* [Exercise description]: Transcribe all records verbatim.

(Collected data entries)

··········

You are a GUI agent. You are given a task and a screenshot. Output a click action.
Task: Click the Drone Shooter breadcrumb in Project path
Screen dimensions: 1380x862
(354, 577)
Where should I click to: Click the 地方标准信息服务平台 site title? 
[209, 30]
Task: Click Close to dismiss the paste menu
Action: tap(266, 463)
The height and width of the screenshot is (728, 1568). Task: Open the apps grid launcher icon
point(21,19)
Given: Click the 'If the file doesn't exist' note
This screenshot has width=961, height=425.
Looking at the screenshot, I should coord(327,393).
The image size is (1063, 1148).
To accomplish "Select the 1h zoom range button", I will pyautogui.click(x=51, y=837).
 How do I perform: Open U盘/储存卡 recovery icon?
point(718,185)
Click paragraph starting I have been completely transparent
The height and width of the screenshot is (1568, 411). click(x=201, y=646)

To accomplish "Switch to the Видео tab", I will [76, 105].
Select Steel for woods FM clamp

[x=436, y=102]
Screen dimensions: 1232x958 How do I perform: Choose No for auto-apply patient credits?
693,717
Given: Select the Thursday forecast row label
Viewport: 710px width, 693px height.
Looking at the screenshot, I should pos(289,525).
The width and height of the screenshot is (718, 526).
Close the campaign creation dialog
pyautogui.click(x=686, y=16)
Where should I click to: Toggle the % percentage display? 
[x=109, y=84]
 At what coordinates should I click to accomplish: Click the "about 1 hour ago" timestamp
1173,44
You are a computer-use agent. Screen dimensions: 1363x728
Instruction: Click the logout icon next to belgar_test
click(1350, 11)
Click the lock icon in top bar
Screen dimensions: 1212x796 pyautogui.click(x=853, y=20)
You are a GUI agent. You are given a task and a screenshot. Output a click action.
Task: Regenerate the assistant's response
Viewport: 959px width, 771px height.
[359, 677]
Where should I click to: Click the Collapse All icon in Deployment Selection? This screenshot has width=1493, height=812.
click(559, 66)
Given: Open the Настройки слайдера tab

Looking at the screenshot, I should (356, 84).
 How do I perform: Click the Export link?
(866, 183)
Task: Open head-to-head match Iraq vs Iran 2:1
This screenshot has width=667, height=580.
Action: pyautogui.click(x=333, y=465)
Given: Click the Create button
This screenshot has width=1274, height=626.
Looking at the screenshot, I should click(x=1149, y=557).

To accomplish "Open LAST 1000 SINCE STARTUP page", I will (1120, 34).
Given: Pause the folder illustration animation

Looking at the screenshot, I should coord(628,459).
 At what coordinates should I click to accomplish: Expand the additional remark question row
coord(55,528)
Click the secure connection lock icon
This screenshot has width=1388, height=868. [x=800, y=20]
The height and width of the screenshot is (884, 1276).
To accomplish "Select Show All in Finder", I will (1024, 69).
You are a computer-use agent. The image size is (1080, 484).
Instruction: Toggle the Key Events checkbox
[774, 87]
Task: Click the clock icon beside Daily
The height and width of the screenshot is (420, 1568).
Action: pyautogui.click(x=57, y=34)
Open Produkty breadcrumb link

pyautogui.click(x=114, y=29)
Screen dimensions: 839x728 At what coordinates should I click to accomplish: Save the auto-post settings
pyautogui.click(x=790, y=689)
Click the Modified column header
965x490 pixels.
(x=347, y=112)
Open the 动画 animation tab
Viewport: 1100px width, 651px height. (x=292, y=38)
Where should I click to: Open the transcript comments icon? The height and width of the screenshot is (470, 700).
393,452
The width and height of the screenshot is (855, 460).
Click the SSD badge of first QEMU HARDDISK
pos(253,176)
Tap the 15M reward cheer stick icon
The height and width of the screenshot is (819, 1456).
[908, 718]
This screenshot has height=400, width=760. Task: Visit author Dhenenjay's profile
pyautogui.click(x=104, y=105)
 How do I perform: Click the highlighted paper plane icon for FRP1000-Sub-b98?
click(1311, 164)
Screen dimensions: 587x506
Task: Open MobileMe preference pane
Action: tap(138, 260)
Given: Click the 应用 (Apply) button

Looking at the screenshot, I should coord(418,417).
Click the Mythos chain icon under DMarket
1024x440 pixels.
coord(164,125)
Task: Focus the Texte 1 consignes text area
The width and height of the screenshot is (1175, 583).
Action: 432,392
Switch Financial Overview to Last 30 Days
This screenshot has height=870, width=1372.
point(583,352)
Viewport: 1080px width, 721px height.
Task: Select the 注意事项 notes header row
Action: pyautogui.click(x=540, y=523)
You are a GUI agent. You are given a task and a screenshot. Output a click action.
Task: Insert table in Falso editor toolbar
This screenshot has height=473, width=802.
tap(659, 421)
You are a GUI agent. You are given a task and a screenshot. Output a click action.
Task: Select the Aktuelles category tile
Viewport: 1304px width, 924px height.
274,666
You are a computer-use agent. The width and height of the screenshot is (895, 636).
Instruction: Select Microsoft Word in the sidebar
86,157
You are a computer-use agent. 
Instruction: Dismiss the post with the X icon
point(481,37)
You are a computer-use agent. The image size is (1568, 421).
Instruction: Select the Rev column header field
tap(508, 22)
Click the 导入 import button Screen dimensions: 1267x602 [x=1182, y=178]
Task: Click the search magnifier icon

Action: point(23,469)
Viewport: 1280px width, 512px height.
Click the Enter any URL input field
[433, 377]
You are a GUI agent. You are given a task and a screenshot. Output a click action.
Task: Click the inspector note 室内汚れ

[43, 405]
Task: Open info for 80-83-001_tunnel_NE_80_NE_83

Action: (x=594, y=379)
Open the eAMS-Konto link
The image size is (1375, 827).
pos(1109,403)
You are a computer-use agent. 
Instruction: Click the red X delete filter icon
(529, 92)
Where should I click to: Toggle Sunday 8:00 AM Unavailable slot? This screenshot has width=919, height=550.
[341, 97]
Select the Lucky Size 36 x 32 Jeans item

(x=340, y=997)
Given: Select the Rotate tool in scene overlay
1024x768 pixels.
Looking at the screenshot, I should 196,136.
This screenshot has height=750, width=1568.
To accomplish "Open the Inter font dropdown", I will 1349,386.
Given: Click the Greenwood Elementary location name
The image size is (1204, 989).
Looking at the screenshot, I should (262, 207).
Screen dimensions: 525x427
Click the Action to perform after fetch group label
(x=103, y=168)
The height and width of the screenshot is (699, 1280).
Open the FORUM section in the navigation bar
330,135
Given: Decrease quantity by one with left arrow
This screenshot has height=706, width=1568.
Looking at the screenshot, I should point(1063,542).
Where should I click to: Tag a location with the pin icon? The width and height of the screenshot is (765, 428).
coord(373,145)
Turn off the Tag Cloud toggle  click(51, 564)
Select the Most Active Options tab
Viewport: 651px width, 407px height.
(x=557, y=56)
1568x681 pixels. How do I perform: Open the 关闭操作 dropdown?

··········

* [Solution for this exercise]:
You are a GUI agent. You are given a task and a screenshot. Output a click action.
Task: Click the Drone Shooter breadcrumb in Project path
Screen dimensions: 1380x862
(354, 577)
Where should I click to: Click the 地方标准信息服务平台 site title? 
[209, 30]
Task: Click Close to dismiss the paste menu
Action: tap(266, 463)
The height and width of the screenshot is (728, 1568). Task: Open the apps grid launcher icon
point(21,19)
Given: Click the 'If the file doesn't exist' note
This screenshot has width=961, height=425.
Looking at the screenshot, I should coord(327,393).
The image size is (1063, 1148).
To accomplish "Select the 1h zoom range button", I will pyautogui.click(x=51, y=837).
 How do I perform: Open U盘/储存卡 recovery icon?
point(718,185)
Click paragraph starting I have been completely transparent
The height and width of the screenshot is (1568, 411). click(x=201, y=646)

To accomplish "Switch to the Видео tab", I will [76, 105].
Select Steel for woods FM clamp

[x=436, y=102]
Screen dimensions: 1232x958 How do I perform: Choose No for auto-apply patient credits?
693,717
Given: Select the Thursday forecast row label
Viewport: 710px width, 693px height.
Looking at the screenshot, I should pos(289,525).
The width and height of the screenshot is (718, 526).
Close the campaign creation dialog
pyautogui.click(x=686, y=16)
Where should I click to: Toggle the % percentage display? 
[x=109, y=84]
 At what coordinates should I click to accomplish: Click the "about 1 hour ago" timestamp
1173,44
You are a computer-use agent. Screen dimensions: 1363x728
Instruction: Click the logout icon next to belgar_test
click(1350, 11)
Click the lock icon in top bar
Screen dimensions: 1212x796 pyautogui.click(x=853, y=20)
You are a GUI agent. You are given a task and a screenshot. Output a click action.
Task: Regenerate the assistant's response
Viewport: 959px width, 771px height.
[359, 677]
Where should I click to: Click the Collapse All icon in Deployment Selection? This screenshot has width=1493, height=812.
click(559, 66)
Given: Open the Настройки слайдера tab

Looking at the screenshot, I should (356, 84).
 How do I perform: Click the Export link?
(866, 183)
Task: Open head-to-head match Iraq vs Iran 2:1
This screenshot has width=667, height=580.
Action: pyautogui.click(x=333, y=465)
Given: Click the Create button
This screenshot has width=1274, height=626.
Looking at the screenshot, I should click(x=1149, y=557).

To accomplish "Open LAST 1000 SINCE STARTUP page", I will (1120, 34).
Given: Pause the folder illustration animation

Looking at the screenshot, I should coord(628,459).
 At what coordinates should I click to accomplish: Expand the additional remark question row
coord(55,528)
Click the secure connection lock icon
This screenshot has width=1388, height=868. [x=800, y=20]
The height and width of the screenshot is (884, 1276).
To accomplish "Select Show All in Finder", I will (1024, 69).
You are a computer-use agent. The image size is (1080, 484).
Instruction: Toggle the Key Events checkbox
[774, 87]
Task: Click the clock icon beside Daily
The height and width of the screenshot is (420, 1568).
Action: pyautogui.click(x=57, y=34)
Open Produkty breadcrumb link

pyautogui.click(x=114, y=29)
Screen dimensions: 839x728 At what coordinates should I click to accomplish: Save the auto-post settings
pyautogui.click(x=790, y=689)
Click the Modified column header
965x490 pixels.
(x=347, y=112)
Open the 动画 animation tab
Viewport: 1100px width, 651px height. (x=292, y=38)
Where should I click to: Open the transcript comments icon? The height and width of the screenshot is (470, 700).
393,452
The width and height of the screenshot is (855, 460).
Click the SSD badge of first QEMU HARDDISK
pos(253,176)
Tap the 15M reward cheer stick icon
The height and width of the screenshot is (819, 1456).
[908, 718]
This screenshot has height=400, width=760. Task: Visit author Dhenenjay's profile
pyautogui.click(x=104, y=105)
 How do I perform: Click the highlighted paper plane icon for FRP1000-Sub-b98?
click(1311, 164)
Screen dimensions: 587x506
Task: Open MobileMe preference pane
Action: tap(138, 260)
Given: Click the 应用 (Apply) button

Looking at the screenshot, I should coord(418,417).
Click the Mythos chain icon under DMarket
1024x440 pixels.
coord(164,125)
Task: Focus the Texte 1 consignes text area
The width and height of the screenshot is (1175, 583).
Action: 432,392
Switch Financial Overview to Last 30 Days
This screenshot has height=870, width=1372.
point(583,352)
Viewport: 1080px width, 721px height.
Task: Select the 注意事项 notes header row
Action: pyautogui.click(x=540, y=523)
You are a GUI agent. You are given a task and a screenshot. Output a click action.
Task: Insert table in Falso editor toolbar
This screenshot has height=473, width=802.
tap(659, 421)
You are a GUI agent. You are given a task and a screenshot. Output a click action.
Task: Select the Aktuelles category tile
Viewport: 1304px width, 924px height.
274,666
You are a computer-use agent. The width and height of the screenshot is (895, 636).
Instruction: Select Microsoft Word in the sidebar
86,157
You are a computer-use agent. 
Instruction: Dismiss the post with the X icon
point(481,37)
You are a computer-use agent. The image size is (1568, 421).
Instruction: Select the Rev column header field
tap(508, 22)
Click the 导入 import button Screen dimensions: 1267x602 [x=1182, y=178]
Task: Click the search magnifier icon

Action: point(23,469)
Viewport: 1280px width, 512px height.
Click the Enter any URL input field
[433, 377]
You are a GUI agent. You are given a task and a screenshot. Output a click action.
Task: Click the inspector note 室内汚れ

[43, 405]
Task: Open info for 80-83-001_tunnel_NE_80_NE_83

Action: (x=594, y=379)
Open the eAMS-Konto link
The image size is (1375, 827).
pos(1109,403)
You are a computer-use agent. 
Instruction: Click the red X delete filter icon
(529, 92)
Where should I click to: Toggle Sunday 8:00 AM Unavailable slot? This screenshot has width=919, height=550.
[341, 97]
Select the Lucky Size 36 x 32 Jeans item

(x=340, y=997)
Given: Select the Rotate tool in scene overlay
1024x768 pixels.
Looking at the screenshot, I should 196,136.
This screenshot has height=750, width=1568.
To accomplish "Open the Inter font dropdown", I will 1349,386.
Given: Click the Greenwood Elementary location name
The image size is (1204, 989).
Looking at the screenshot, I should (262, 207).
Screen dimensions: 525x427
Click the Action to perform after fetch group label
(x=103, y=168)
The height and width of the screenshot is (699, 1280).
Open the FORUM section in the navigation bar
330,135
Given: Decrease quantity by one with left arrow
This screenshot has height=706, width=1568.
Looking at the screenshot, I should point(1063,542).
Where should I click to: Tag a location with the pin icon? The width and height of the screenshot is (765, 428).
coord(373,145)
Turn off the Tag Cloud toggle  click(51, 564)
Select the Most Active Options tab
Viewport: 651px width, 407px height.
(x=557, y=56)
1568x681 pixels. How do I perform: Open the 关闭操作 dropdown?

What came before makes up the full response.